* Prompt *
Each line of the data below between the one containing "Choose general 曹植 portrait level 21" and the one containing "The image size is (748, 389).", both included, is to be repeated exactly. Please omit pictures.

* Entries supplied *
┌──
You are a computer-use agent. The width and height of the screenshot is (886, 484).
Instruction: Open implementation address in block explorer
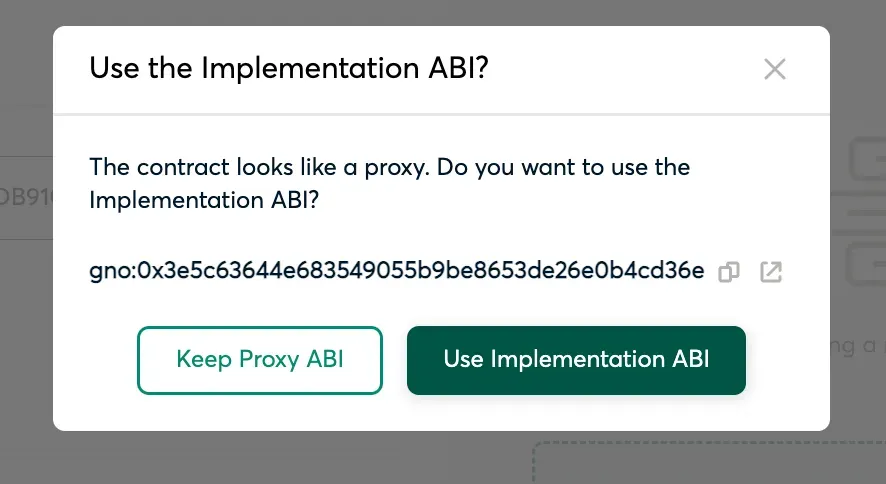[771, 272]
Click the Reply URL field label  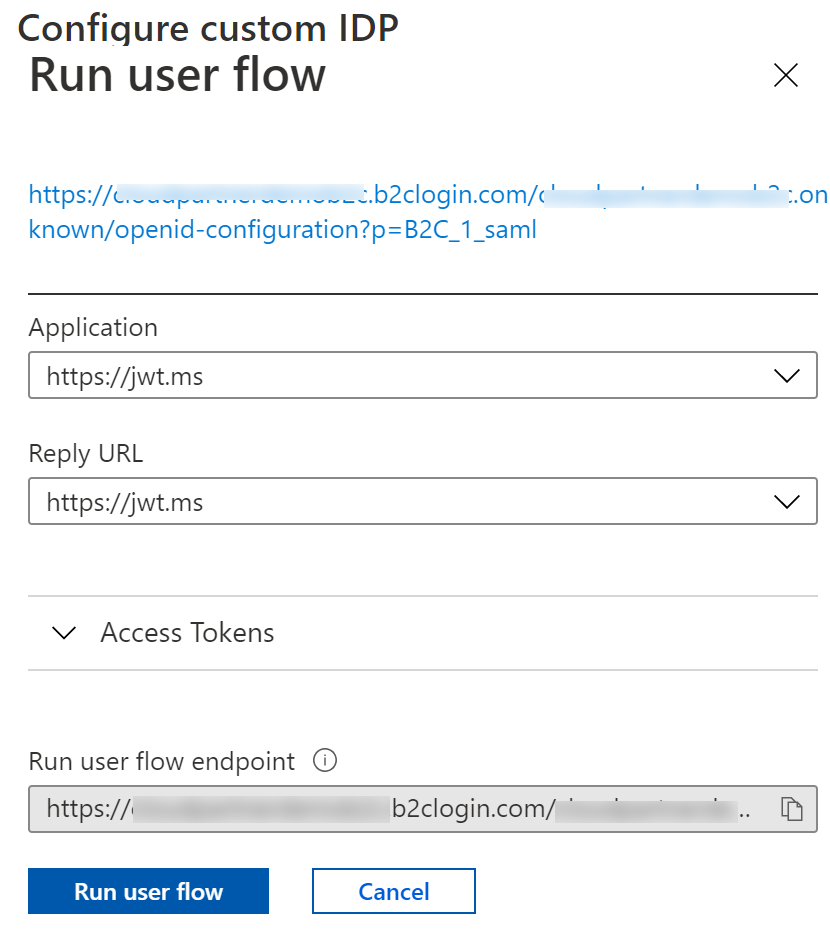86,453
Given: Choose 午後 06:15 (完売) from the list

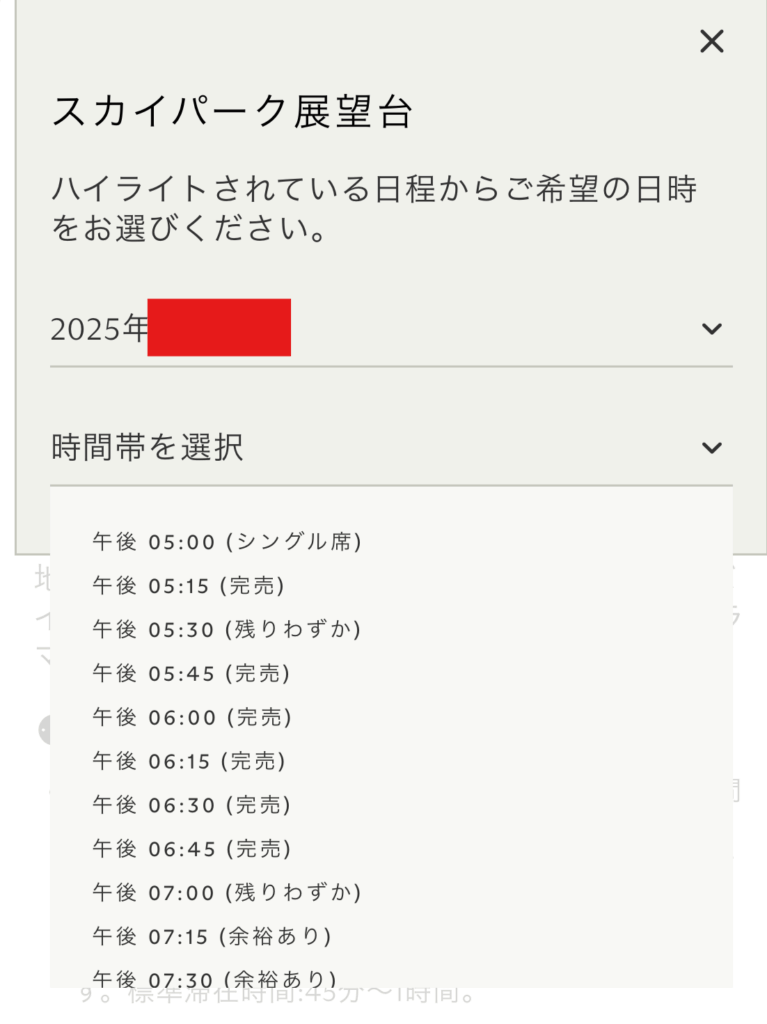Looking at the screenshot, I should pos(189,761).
└──
┌──
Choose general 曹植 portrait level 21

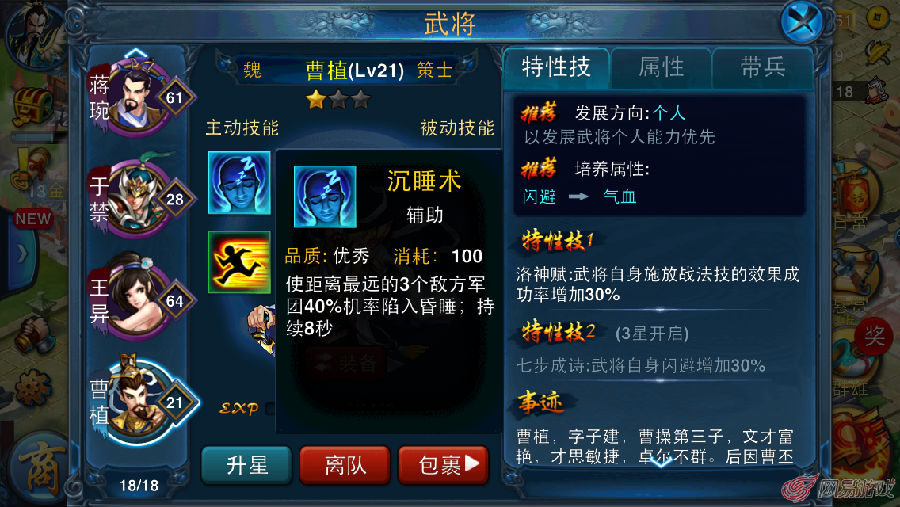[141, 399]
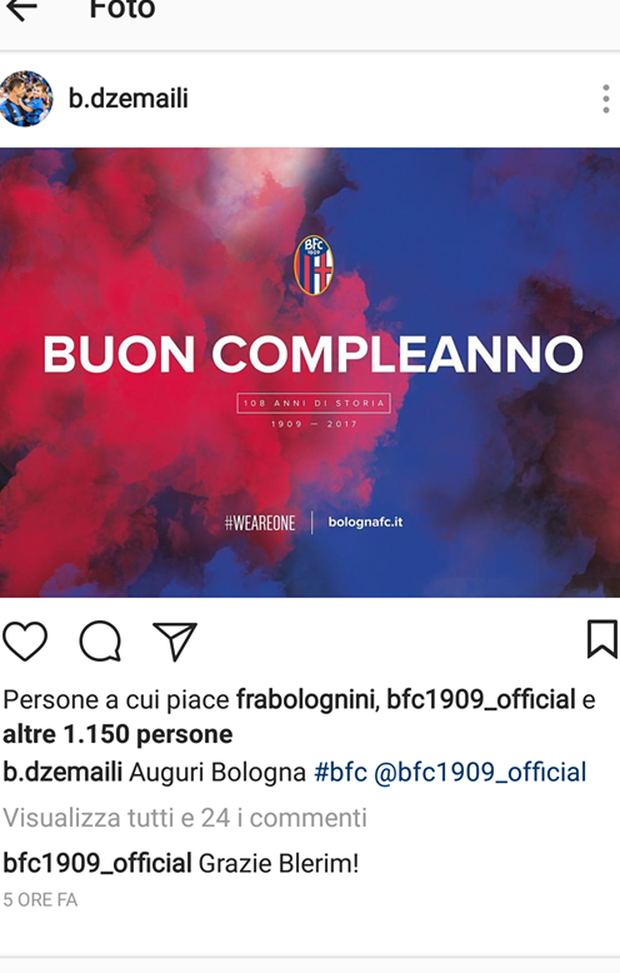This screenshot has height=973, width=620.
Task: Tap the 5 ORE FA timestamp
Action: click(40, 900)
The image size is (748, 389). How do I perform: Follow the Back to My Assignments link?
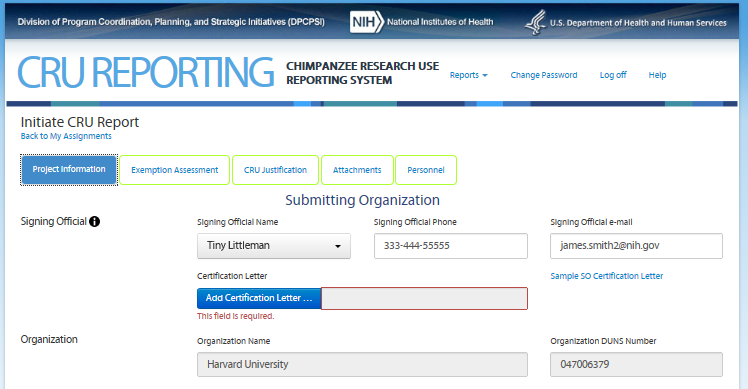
└──
┌──
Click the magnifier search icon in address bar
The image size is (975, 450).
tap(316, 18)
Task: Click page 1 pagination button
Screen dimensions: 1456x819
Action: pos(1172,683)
└──
* Response for this exercise *
Choose general 曹植 portrait level 21

[141, 399]
This screenshot has height=973, width=620.
Task: Tap the 5 ORE FA timestamp
Action: click(40, 900)
The image size is (748, 389). How do I perform: Follow the Back to My Assignments link?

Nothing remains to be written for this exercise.